Un viaggio attraverso i reami del buddhismo
Immaginate un universo diviso in sei regni, ciascuno con le proprie regole. Nel buddhismo, si crede che ogni essere vivente rinasca in uno di questi regni in base alle azioni compiute nella vita precedente. Questi sei regni sono a loro volta divisi in tre sfere: del desiderio (欲界 yokkai), della forma (色界 – shikikai) e senza forma (無色界 – mushikikai). Salendo sempre più in alto, si raggiungono sfere sempre più pure e spirituali. Al culmine di questo percorso, troviamo i tre regni formati dalla meditazione profonda. Il più alto di questi, il mushikikai è un mondo fatto di pura coscienza. Al suo interno, il kūmuhensho è il primo regno, uno stato di meditazione dove si sperimenta l’infinita vastità dello spazio, un vuoto cosmico che ingloba tutto.

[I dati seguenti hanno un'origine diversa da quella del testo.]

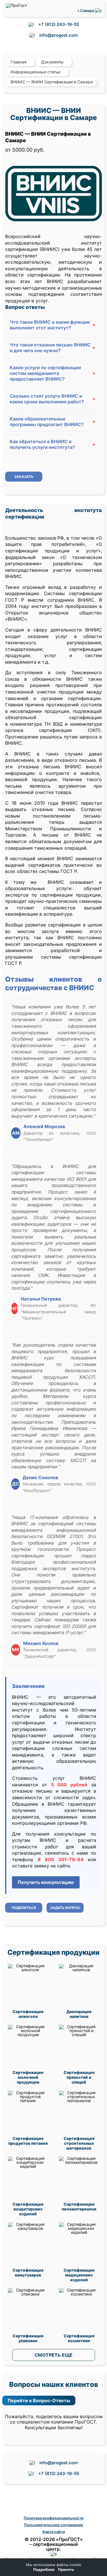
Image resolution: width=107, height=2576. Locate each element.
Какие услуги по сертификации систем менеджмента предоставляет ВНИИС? (53, 373)
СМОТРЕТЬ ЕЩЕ (53, 2355)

Muryōkūsho come il kūmuhensho indica quindi un particolare stato di coscienza raggiunto attraverso la meditazione. In entrambi i casi, si tratta di stati molto avanzati, caratterizzati da un’espansione infinita della consapevolezza e dalla dissoluzione dei confini tra sé e quello che ci circonda. Un discorso che l’autore del manga fa pronunciare a Gojō potrebbe essere un riferimento o un’allusione al concetto buddista del kūmuhensho. È interessante notare come questo concetto sia in qualche modo richiamato dalla tecnica di espansione del dominio di Gojō.
La posizione delle dita
Per chi sta leggendo il manga o vedendo l’anime sa che i vari personaggi, al momento dell’attivazione dell’espansione del dominio, sono soliti assumere una determinata forma con le dita della mani.
Quando Gojō attiva il suo dominio, la posa delle sue dita ricorda quella di una divinità chiamata Taishakuten (帝釈天), che nella mitologia indo-vedica, è considerato una delle divinità più potenti e nella religione buddista è uno dei suoi protettori. Conosciuto anche come dio della guerra, era un abile guerriero. Si dice che abbia sconfitto il demone Asura, un feroce guerriero, in una battaglia leggendaria.
Chi avrebbe mai pensato che un’opera come Jujutsu Kaisen potesse nascondere al suo interno riferimenti così profondi alla filosofia buddhista? Il kūmuhensho, un concetto apparentemente astratto e complesso, viene a mio parere qui trasformato in un elemento chiave della trama, legando Gojō Satoru e il suo potere a un’idea millenaria sulla natura della realtà.
Questo è solo uno dei tanti esempi di come la cultura possa attingere a fonti antiche e complesse per creare storie originali e significative. Jujutsukaisen dimostra che è possibile coniugare l’intrattenimento con la riflessione, offrendo ai lettori un’esperienza coinvolgente e stimolante. In fondo, è proprio questo il fascino dei manga e degli anime: la capacità di farci viaggiare nel tempo e nello spazio, di farci conoscere culture diverse e di farci riflettere su questioni profonde. E chi l’avrebbe mai detto che un semplice shōnen potesse nascondere riflessioni così preziose?